1

I have a large dataset and ran a multiple regression with a large number of (but not all) available variables. I am trying to run a simple regression for comparison and need to use the same observations as those in the multiple regression.

What is the easiest/best way to do this? I was thinking I could create a subset containing just complete observations on the variables in the multiple regression and run both the multiple regression and simple regression on that subset, but I can't figure out how to do that.

Perhaps there is an even easier way to just identify and 'select' the observations used in the multiple regression?
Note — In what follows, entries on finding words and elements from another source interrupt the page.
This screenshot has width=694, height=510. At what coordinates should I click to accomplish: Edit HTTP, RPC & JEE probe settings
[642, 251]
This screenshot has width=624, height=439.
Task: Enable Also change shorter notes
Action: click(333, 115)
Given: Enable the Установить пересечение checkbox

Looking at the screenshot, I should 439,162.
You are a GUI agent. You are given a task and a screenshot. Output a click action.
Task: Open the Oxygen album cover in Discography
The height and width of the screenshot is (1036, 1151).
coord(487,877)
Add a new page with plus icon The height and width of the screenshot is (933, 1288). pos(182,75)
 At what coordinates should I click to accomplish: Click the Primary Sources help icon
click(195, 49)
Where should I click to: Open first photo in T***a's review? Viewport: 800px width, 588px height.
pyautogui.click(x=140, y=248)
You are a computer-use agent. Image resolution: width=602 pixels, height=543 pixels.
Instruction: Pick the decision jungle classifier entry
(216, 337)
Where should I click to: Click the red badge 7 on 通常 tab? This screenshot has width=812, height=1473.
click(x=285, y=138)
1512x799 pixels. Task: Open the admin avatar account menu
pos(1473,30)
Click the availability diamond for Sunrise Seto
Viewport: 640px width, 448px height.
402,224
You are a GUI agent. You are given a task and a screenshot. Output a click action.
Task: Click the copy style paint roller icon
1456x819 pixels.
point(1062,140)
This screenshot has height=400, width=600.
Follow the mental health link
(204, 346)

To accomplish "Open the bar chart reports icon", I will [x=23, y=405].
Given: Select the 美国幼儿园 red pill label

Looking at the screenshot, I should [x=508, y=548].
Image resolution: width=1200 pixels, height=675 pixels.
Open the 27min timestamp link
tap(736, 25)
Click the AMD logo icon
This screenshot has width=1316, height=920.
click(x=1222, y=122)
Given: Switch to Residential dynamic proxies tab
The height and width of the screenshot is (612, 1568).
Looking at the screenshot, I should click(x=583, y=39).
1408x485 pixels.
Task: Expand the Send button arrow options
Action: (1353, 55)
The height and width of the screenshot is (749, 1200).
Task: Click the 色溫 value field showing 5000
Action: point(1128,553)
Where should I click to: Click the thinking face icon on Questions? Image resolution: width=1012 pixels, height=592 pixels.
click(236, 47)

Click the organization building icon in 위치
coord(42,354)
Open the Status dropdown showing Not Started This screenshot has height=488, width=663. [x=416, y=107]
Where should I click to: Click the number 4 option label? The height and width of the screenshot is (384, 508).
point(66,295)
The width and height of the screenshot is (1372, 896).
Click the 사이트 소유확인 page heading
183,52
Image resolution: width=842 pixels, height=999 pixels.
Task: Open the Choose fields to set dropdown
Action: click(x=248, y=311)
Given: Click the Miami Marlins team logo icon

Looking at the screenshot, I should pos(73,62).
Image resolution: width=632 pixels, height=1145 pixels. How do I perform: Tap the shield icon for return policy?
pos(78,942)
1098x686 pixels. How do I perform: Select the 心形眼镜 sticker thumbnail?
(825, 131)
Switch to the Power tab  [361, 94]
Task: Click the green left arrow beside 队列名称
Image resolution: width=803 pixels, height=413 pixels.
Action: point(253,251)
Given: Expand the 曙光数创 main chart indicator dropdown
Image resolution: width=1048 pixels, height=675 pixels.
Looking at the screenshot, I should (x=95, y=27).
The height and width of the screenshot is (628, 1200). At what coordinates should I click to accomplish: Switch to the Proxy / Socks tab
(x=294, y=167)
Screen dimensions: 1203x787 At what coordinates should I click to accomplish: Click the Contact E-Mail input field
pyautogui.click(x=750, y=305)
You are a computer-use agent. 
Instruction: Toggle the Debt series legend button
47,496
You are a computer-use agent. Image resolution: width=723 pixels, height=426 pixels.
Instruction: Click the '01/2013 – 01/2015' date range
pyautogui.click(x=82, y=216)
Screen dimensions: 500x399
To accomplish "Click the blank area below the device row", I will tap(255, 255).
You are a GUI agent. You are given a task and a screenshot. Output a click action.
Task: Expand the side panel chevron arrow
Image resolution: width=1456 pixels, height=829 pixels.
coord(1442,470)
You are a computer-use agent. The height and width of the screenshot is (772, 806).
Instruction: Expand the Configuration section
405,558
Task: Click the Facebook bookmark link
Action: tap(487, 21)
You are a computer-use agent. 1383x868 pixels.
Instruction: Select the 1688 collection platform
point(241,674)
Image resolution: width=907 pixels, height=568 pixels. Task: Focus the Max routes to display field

I have done some extensive googling on the subject but can't find a solution so far.

AKJ
  • 47
  • 5
  • Welcome to StackOverflow. Can you provide a [reproducible example](https://stackoverflow.com/questions/5963269/how-to-make-a-great-r-reproducible-example) and provide any code you've written so far and your dataset using `dput()` (or a portion of your data or a sample dataset)? – jrcalabrese Dec 10 '22 at 15:45

1 Answers1

0

You can accomplish this by using the function model.frame(). See ?model.frame.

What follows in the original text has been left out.